In my continued following of artist John Singer Sargent (see September post), I am reading Sargent's Daughters by Erica E. Hirshler.

Sargent had no children, however the title refers to the daughters of Edward Darley Boit, whom he painted. It is an odd, mystical portrait and there is much discussion in the book about the four daughters, what became of them, and  why such a portrait has continued in popularity into today. Hirshler  tells a complex story of the lives of the family, the time period and Paris of that generation. There are many side stories woven into connections with painter and subjects. Sargent's Daughters feels almost like a  mystery novel, but it is  a true piece of writing.  

Sunday, September 5, 2010

Books I'm Reading in September......

I received some books in the mail just in time for Labor Day weekend. There's nothing more intriging than a new stack of books!


"The summer I was five, John Singer Sargent came to visit us. He wasn't a famous artist then. But he painted a picture in our garden that became quite famous. Here is how I remember what happened.........'

My favorite artist right now is John Singer Sargent. This little book is about a time he spent with a family, and painted the children's individual portraits. It is written by Hugh Brewster as told by one of the little girls.

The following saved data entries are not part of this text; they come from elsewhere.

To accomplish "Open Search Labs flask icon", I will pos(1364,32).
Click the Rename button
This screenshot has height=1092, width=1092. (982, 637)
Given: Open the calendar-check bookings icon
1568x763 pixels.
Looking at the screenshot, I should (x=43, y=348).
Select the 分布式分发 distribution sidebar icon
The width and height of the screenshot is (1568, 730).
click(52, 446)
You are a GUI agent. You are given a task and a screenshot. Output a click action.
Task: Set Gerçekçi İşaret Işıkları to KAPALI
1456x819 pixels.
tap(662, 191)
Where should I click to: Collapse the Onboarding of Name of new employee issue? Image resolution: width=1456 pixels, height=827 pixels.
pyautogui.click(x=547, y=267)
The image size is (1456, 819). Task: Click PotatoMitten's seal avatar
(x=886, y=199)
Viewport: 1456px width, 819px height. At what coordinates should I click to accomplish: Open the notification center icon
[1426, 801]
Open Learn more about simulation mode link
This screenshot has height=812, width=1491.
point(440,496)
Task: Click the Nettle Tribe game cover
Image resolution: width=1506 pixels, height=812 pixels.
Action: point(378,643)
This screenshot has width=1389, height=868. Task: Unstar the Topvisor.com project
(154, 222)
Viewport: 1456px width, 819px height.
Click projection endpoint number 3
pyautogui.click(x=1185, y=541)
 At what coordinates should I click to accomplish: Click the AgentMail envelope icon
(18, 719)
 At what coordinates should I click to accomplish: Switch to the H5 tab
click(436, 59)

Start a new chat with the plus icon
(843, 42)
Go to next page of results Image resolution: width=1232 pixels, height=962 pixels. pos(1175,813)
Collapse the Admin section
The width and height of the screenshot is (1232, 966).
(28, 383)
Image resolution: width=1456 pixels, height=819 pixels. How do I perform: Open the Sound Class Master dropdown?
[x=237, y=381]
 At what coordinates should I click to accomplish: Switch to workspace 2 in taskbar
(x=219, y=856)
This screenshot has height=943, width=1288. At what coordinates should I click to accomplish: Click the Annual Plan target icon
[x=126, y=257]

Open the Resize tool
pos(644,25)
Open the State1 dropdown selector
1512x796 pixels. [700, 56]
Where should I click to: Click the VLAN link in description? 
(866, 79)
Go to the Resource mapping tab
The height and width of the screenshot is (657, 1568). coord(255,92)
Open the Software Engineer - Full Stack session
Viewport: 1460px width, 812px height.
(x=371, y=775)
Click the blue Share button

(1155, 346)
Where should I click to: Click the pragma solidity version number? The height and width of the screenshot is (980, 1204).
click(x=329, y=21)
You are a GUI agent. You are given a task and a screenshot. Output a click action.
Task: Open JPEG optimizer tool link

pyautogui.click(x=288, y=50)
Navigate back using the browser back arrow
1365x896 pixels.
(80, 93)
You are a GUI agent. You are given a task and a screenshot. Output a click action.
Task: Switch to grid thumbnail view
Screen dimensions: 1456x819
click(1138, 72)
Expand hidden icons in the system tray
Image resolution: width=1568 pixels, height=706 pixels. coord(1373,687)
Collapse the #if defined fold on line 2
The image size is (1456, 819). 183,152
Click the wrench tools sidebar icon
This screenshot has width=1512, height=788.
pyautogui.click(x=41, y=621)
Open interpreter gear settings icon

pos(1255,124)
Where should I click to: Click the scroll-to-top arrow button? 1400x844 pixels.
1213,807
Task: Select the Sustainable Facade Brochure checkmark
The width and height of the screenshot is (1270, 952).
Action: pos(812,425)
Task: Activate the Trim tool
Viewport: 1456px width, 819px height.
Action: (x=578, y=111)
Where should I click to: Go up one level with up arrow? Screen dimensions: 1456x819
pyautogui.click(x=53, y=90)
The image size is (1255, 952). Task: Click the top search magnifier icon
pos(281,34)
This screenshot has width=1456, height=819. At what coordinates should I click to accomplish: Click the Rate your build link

Carnation, Lily, Lily, Rose is a book for young readers, but that does not detract from its story.

House Beautiful Decorating With Books

A great book of photographs of home libraries and use of books for decoration.

Below: I would never leave this room if it were mine!

Here is my library area.

This book will take awhile to get through. The photos are so deep and colorful, full of detail. A coffee table type book The Most Beautiful LIBRARIES in the World is a architectural delight.

The Avvey Library of Saint Gall, Switzerland

The Prunksaal in Austria, this is the map room.

Above: The John Rylands Library reading room, England

The Boston Athenaeum reading room


I am still reading this next book, The Help by Kathryn Stockett. Set in rural Mississippi, in the early 1960's, it is a sweet, informative  book about the lives of the help, and the white families they take care of. It does not finger-point, it is not an angry novel. It gently draws you into the very personal lives of all kinds of different people that interact out of habit, rather than thought. 

 I finished the book and I can say it was ok, but not riveting or earth shaking. I did learn about what things were like in the South in the 1960's in white and black households, but it was drawn out and had a very anti-climatic ending. The author summed things up in about 5 sentences, and then it was done.

Sunday, August 15, 2010

What I'm reading in August......

     I love reading fiction that lets me pick up bits of historical information, and travel to places I have not been. Lethal Legacy by Linda Fairstein does just that. Fairstein is a former prosecutor that now writes crime novels.  It takes place in New York, and much better, in the New York Public library, where the subject is theft of rare books and maps. This is a suspense novel that is the 11th in the series of Alexandra Cooper. This is the first one I have read, and it does NOT detract from the story. I may be late to the party, but I am going to read all of them!

Here is a short video of author Linda Fairstein in the New York Public Library:

Saving CeeCee Honeycutt is one book that has the most honest characters I have met in a long time. CeeCee is a 12 year old girl, who moves to Savannah, Georgia in 1967 to live with a great aunt. I have taught 12 year old girls for 13 years, and I must say  author Beth Hoffman has a clear picture of the internal thoughts of a 12 year old girl. This book made me cry and laugh out loud, and I wanted to have all those characters as friends, too. Saving CeeCee Honeycutt would  make a fabulous movie and I am already casting it in my mind!